Eastwood Says Viral Kurier Q&A Is “Completely Phony”

Denial comes as editors and researchers raise wider alarm over AI-assisted fake interviews.

Clint Eastwood

Clint Eastwood has dismissed a widely shared interview said to have appeared in Vienna’s Kurier newspaper, calling it “entirely phony” in a message relayed to Deadline and first reported by The Guardian.

The text, dated 30 May—one day before the actor-director turned 95—quoted him as railing against “an era of remakes and franchises” and hinting at an imminent project, assertions repeated by outlets from People to regional broadcasters. Within hours of the interview’s viral spread, Eastwood insisted he had spoken to no Kurier journalists “or any other writer in recent weeks,” puncturing the story’s credibility.
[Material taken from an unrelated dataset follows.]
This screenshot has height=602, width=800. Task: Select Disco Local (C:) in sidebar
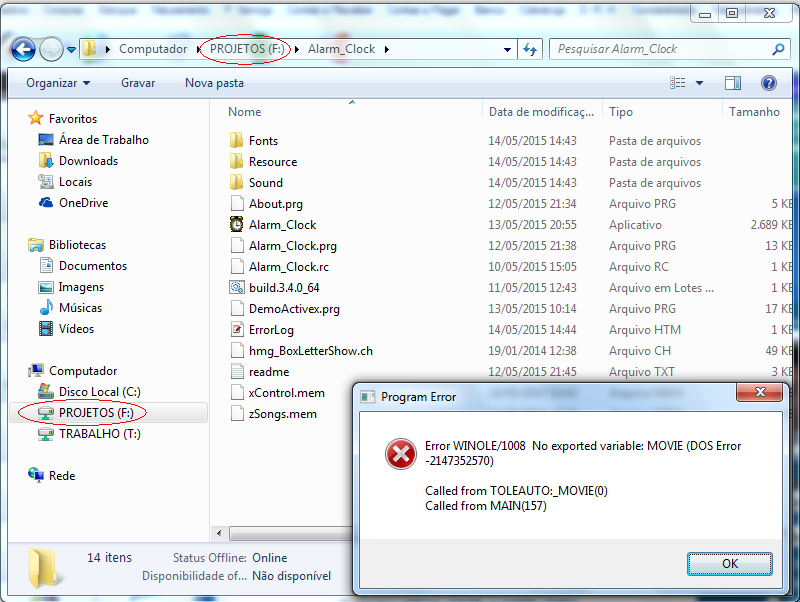(x=99, y=392)
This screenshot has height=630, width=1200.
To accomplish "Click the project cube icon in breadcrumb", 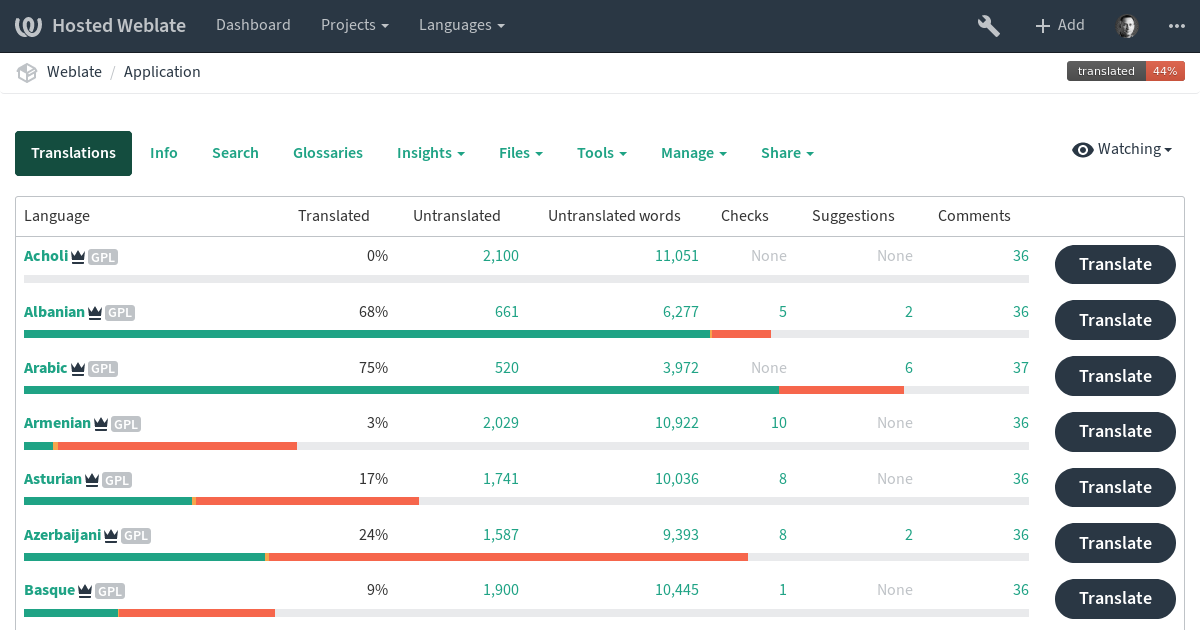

The denial prompted corrections or takedowns across entertainment media: the AV Club, IMDb’s newswire and The Independent each appended notes clarifying the quotes were unverified after Eastwood’s statement. Austrian sites have yet to explain how the piece appeared; Kurier did not respond to multiple requests for comment from international reporters on Monday night.

False celebrity interviews are hardly new, yet researchers tracking “synthetic media” say the volume is rising as AI-assisted text generators make counterfeit Q&As cheap and convincing. Financial Times commentator Martin Wolf recently warned that deep-fake endorsements are spreading faster than platforms can police them, leaving readers to sift authentic statements from fabrications.

Eastwood, whose most recent feature Juror #2 opened last autumn, has kept a low promotional profile since wrapping that film, heightening the appeal of any purported exclusive. Publicists for the Oscar winner said he remains focused on personal projects and will share news “when there is something real to discuss,” a line seemingly aimed at quashing further speculation seeded by the phantom Kurier piece.